> Exercise objective
Report how many lines in the data below hold the string "beside". Nothing else should appear in the answer.
:: Recorded data
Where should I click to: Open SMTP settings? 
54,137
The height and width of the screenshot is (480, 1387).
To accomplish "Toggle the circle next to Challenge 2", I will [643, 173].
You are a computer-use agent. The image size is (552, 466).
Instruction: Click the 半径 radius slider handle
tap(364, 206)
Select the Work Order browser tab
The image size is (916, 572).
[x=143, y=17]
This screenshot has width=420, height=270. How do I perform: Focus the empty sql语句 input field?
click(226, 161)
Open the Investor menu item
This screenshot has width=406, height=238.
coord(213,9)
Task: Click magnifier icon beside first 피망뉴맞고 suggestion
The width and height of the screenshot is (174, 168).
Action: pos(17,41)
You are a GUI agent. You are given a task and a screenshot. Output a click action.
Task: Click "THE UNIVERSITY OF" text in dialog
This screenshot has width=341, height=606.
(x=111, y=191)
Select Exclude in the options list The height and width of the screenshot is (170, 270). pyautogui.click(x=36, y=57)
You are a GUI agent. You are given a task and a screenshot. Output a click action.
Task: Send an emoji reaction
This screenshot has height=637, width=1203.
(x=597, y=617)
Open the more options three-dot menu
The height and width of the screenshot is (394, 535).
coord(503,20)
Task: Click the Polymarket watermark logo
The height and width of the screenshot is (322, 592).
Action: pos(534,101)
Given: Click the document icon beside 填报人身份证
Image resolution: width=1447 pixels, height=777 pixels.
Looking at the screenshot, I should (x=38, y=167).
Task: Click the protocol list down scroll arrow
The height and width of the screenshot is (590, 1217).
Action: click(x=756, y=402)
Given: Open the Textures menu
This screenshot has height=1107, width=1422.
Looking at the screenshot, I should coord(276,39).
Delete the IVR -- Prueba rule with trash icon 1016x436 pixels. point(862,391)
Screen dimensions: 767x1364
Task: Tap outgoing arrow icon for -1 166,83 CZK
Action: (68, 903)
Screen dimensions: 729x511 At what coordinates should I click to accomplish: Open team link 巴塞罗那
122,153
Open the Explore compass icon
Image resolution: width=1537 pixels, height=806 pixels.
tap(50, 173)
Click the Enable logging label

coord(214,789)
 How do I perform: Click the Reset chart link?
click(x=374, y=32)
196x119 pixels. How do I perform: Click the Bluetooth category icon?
::::
> Output below
2